Genetic evidence has been equally controversial. Some mitochondrial DNA (mtDNA) studies suggested a Taiwan origin of Polynesians [2022]. A recent mtDNA study on Taiwan aborigines found a root of the "Polynesian Motif" in Taiwan, which suggests that the THH may be confirmed in maternal lineages [26]. On the other hand, this theory was challenged in paternal lineages by the Y-Chromosome studies that showed a lack of resemblance between the Polynesians and Taiwan aborigines [23]. It was also challenged by other mtDNA studies, which suggest an Indonesian origin of Polynesians [24, 25]. The conflicts in the genetic evidence can be attributed to the lack of evidence or populations from two crucial regions: (1) coastal populations in Southeast Asia ancestral to three Austronesian groups (Taiwan aborigines, ISEA, and Polynesians), and (2) ISEA populations including Indonesians from which Polynesians derived.

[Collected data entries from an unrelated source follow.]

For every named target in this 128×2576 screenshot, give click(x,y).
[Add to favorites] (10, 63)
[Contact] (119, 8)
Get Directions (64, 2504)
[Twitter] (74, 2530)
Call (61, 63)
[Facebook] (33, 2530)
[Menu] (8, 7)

Another important factor in the genetic structure of Austronesians is that Eastern Austronesians are distinctly different from Western Austronesians (ISEA and Taiwan aborigines, Figure 1). Autosomal STR variation studies [27] revealed a pronounced genetic division between Polynesians and Western Austronesians. These studies suggest that the Polynesians might have undergone natural selection or have been admixed with Melanesians. This process changed their genetic structure [16, 20, 28]. There is also the possibility of genetic drift and founder effects during the dispersal of Polynesians. The genetic structure of Western Austronesians, especially that of the ISEA, is more pivotal to the origin of Austronesians (Figure 1). The high Y chromosome diversity of Indonesian populations, Bali and Sumba islanders, suggests that these populations have existed since the Palaeolithic age [29, 30]. Because of this high genetic diversity, it appears that the ISEA, especially the Indonesians are not just of Taiwanese origin.

Figure 1
figure 1

Geographic distribution of sampled populations and migration routes suggested by Y chromosome analysis. The codes for the population samples are the same as those in Table 1. Green arrows indicate expansion of Daic; blue arrows, Taiwanese; orange arrows, ISEA. The origin of Polynesians, purple arrows, remains controversial in paternal lineages.

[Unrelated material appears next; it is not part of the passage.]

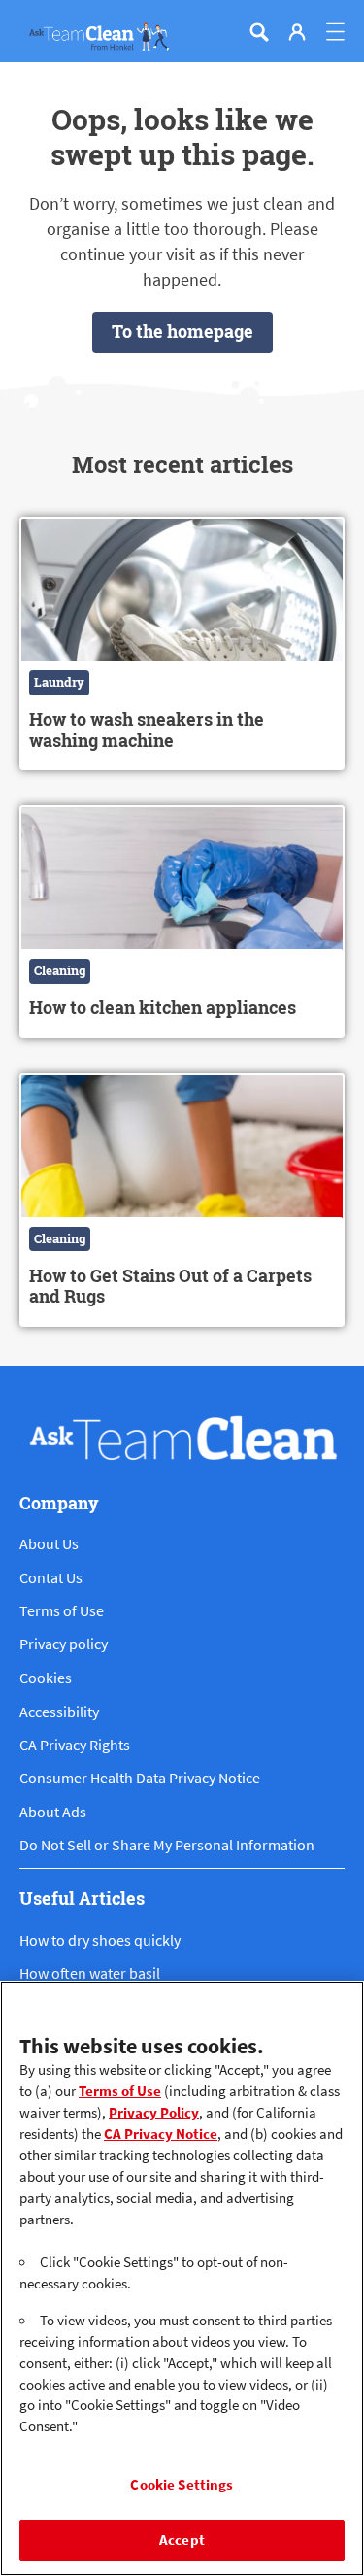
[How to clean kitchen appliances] (182, 921)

Here, we examined the THH of ISEA by studying the Y chromosome diversity of all relevant population groups such as that of the Daic, Indonesians, and Taiwan aborigines. We show that the paternal lineages of both ISEA and Taiwan aborigines derived from the Daic, although independently of each other. In addition, our findings indicate that it is unlikely that Taiwan is the homeland of the paternal lineages of the ISEA populations.

Results and Discussion

To determine the genetic affinity between the Daic populations and the Western Austronesians, we typed twenty single nucleotide polymorphisms (SNPs) and seven short tandem repeats (STRs) in the non-recombining region of 1,509 Y chromosomes sampled from 30 Daic populations, 23 ISEA populations, and 11 Taiwan aboriginal populations (see Figure 1 for locations of the populations and Table 1 for population information). Almost all of the Daic populations in China and all of the Taiwan aboriginal populations were sampled in this study.

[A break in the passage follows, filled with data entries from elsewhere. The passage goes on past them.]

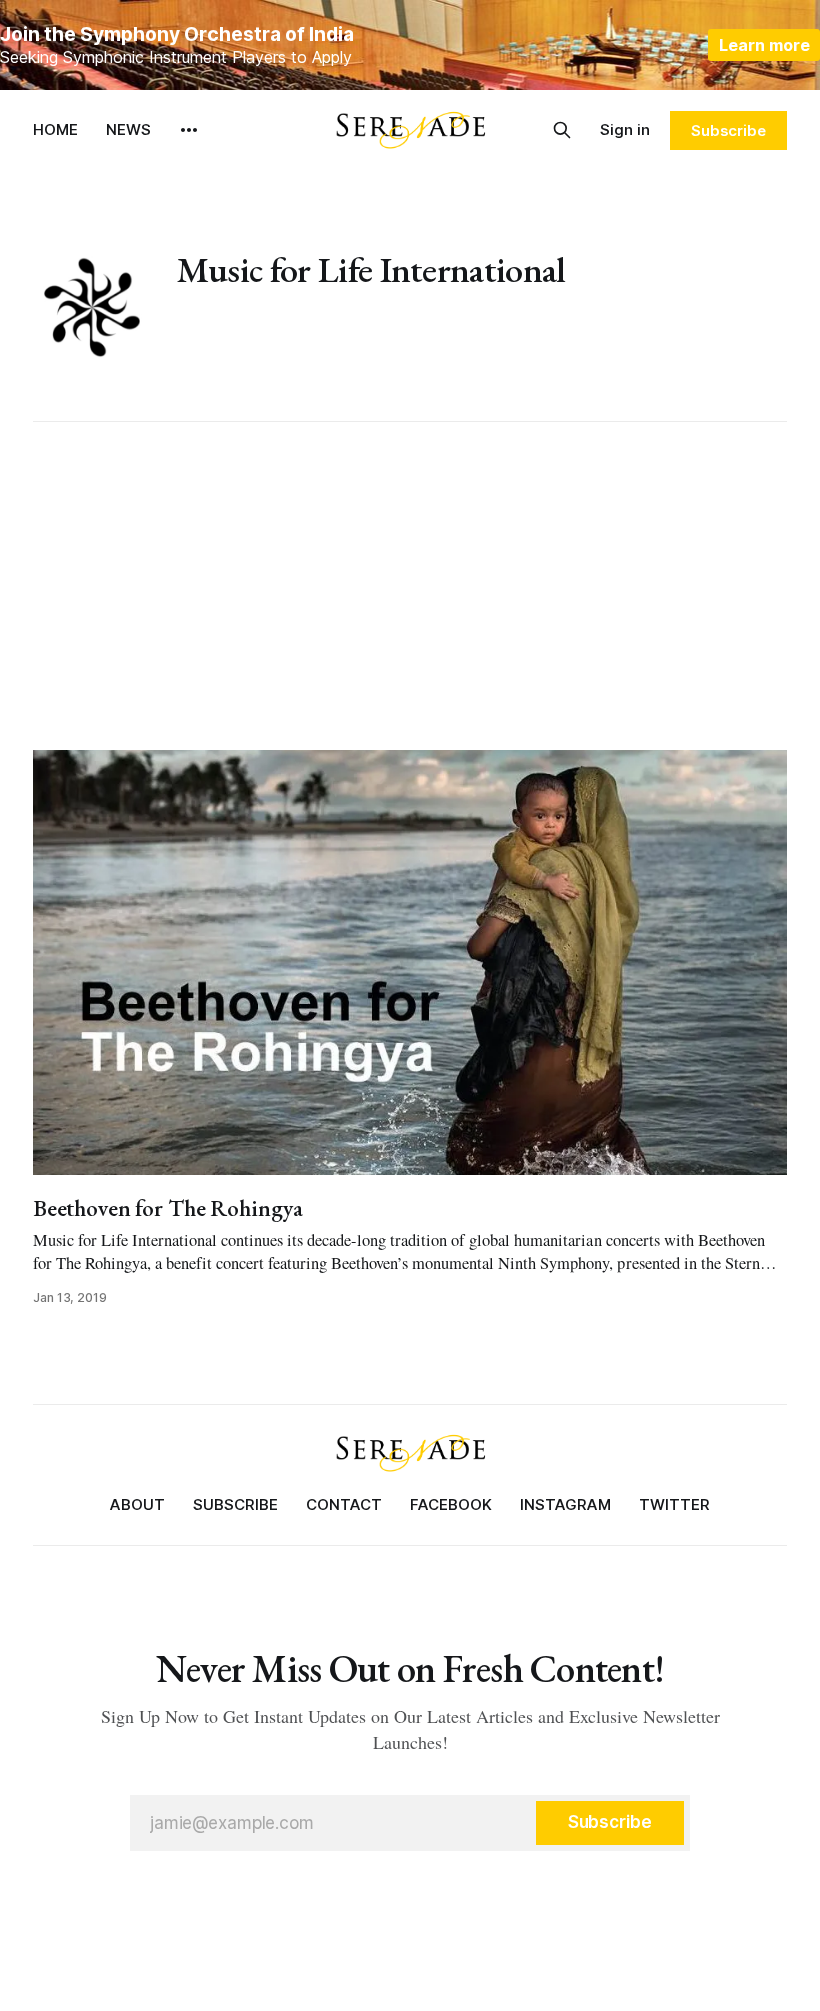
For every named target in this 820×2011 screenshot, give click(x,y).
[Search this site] (562, 130)
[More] (189, 130)
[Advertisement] (410, 586)
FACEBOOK (451, 1504)
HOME (55, 129)
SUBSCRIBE (235, 1504)
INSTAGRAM (565, 1504)
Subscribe (728, 130)
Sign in (625, 129)
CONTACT (344, 1504)
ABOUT (137, 1504)
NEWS (128, 129)
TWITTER (674, 1504)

In addition, principal component (PC) analysis of 134 East Asian populations encompassing all linguistic groups in East and Southeast Asia was performed using the frequencies of haplogroups defined by SNPs. The result showed that Daic populations are closer to the Western Austronesian groups than any other East and Southeast Asian populations are (Figure 2), indicating a strong genetic affinity between Daic speakers and Western Austronesians. The separation of the Daic-ISEA-Taiwan cluster from the other ethnic groups is attributable to PC2 rather than to PC1, and O1a* is the haplogroup that shows the strongest correlation with PC2 (r2 = -0.875, P < 10-4; see Additional file 1 for details). Furthermore, O1a-M119 is the dominating haplogroup in Taiwan aborigines (average 77%) ranging from 54% to 100% (Table 2, sum of O1a* and O1a2). This lineage is also highly prevalent in Daic speakers (20.5%) and in ISEA (21.2%), but not in the other East Asians (< 5%) [23, 3134]. Therefore, O1a-M119 is expected to provide much information for delineating the relationship between the Daic and Western Austronesians.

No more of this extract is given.